Dreams also help us solve problems, learn, and develop our identity. The authors say dreams can even restore psychological functioning by allowing us to have thoughts that can’t be verbalized, and helping us move to a new state of self-awareness. Sharing dreams offers the following benefits:
- If partners have become distant, a dream can foster more sharing by serving as a point of reference.
- Sharing positive dreams provides a shared positive experience.
- Talking about positive or neutral dreams may lower anxiety and foster dialogue for working together to detoxify nightmares, flashbacks, and other intrusive trauma symptoms.
- Sharing can build trust.
- If someone is working through feelings of trauma in dreams, then sharing them can help move those feelings to a different level of consciousness, often giving insight. It’s a way to help process when your mind is trying to work through confusing feelings.
Keep a pen and paper by the bed to record any dream fragments as you awaken—either in the morning or during the night, say the authors. Alarm clocks can jar us awake so abruptly that we cannot remember our dreams. So, if possible, wake up on your own. Some individuals will be unable to remember their dreams after a trauma, but will begin to recall them as they become more psychologically ready to remember.
Even for those who cannot remember their dreams, the authors suggest sharing a daydream, a song lyric or movie scene, a flashback, a diary entry, or other private thought that might help your partner connect and get insight.
As many as 90 percent of people have nightmares after experiencing a trauma. Nightmares can also be triggered by anniversaries of traumatic events, or they may recur when experiencing a different kind of loss later in life. Sometimes professional help is needed to deal with traumatic memories or nightmares. Professionals can often help individuals change the dream to have a better outcome, or empower the patient to handle things within the dream in a way that is beneficial.

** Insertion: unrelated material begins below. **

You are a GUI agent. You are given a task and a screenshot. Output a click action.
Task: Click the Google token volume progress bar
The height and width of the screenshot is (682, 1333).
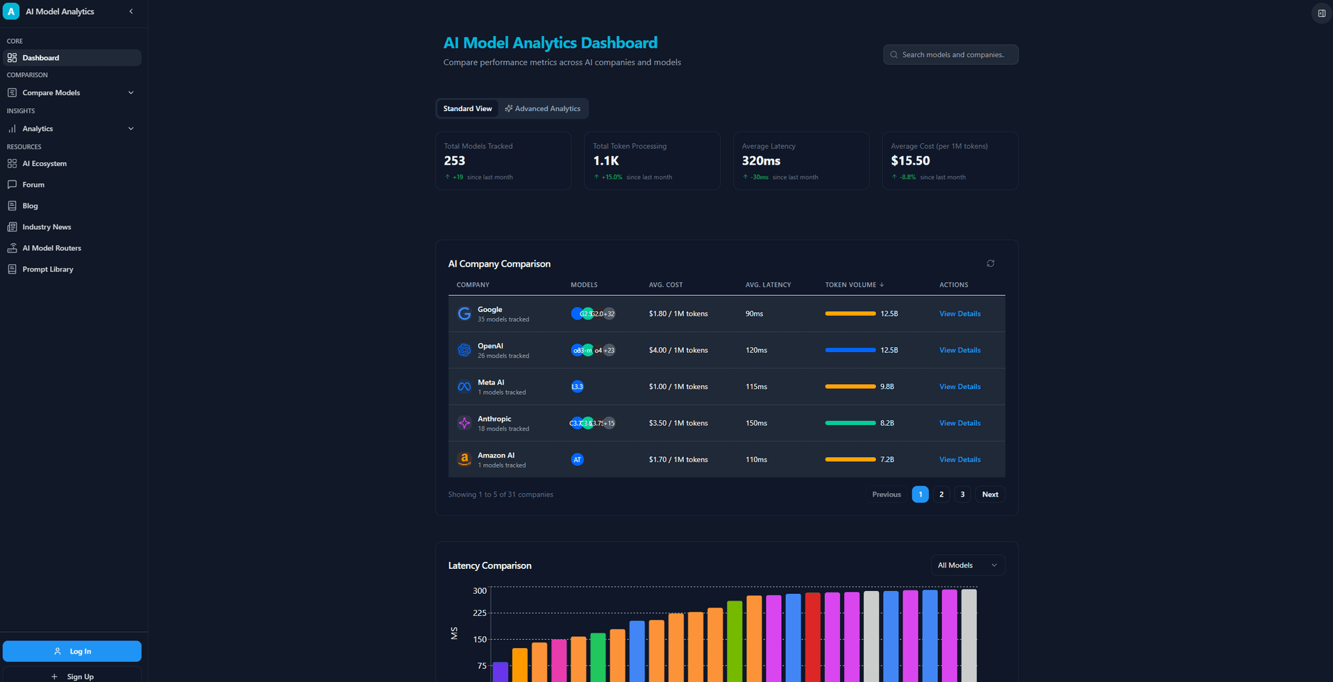(850, 314)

Most couples who experience a loss will not require professional help. However, couples who have attempted strategies to reconnect after a loss, such as those outlined in the book, but who struggle to re-establish intimacy in their relationship, may find professional assistance to be helpful in their marriage. Of course, any individual who is struggling to move past a trauma or experiencing troubling nightmares can also benefit. Every person is affected differently by a trauma or loss, and some are just harder hit. Those with PTSD may require some professional help to move on successfully in their lives. Many couples can benefit from a marriage counselor’s guidance on how to reconnect with their spouse after a major crisis.

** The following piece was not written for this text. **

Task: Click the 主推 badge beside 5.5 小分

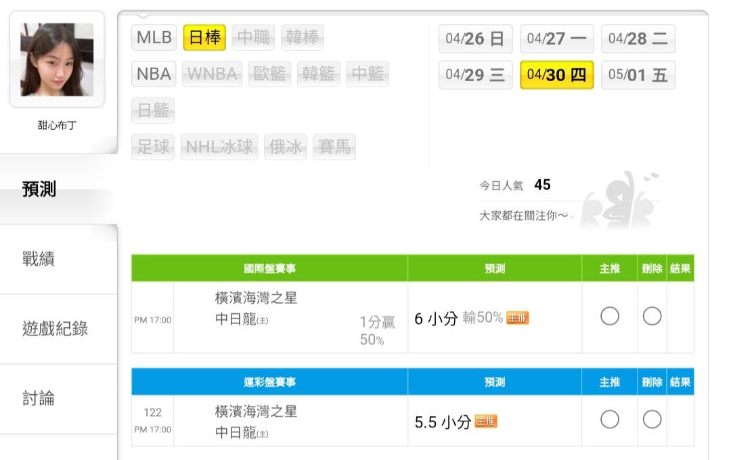Action: [486, 421]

If you are hoping to have insurance cover the cost of therapy, call your insurance provider to ask for names of approved therapists. Your primary care physician may also help direct you or refer you. Organizations that may assist with referrals in your area include the National Center for PTSD or the American Psychological Association. My resource page also has helpful information on finding a marital therapist.
Personally, I have found dreams to be extremely helpful in overcoming loss. Do you pay attention to your dreams? Do you share your dreams? Do you find your dreams become troubling during difficult times? Do you remember your dreams? What’s your most common dream?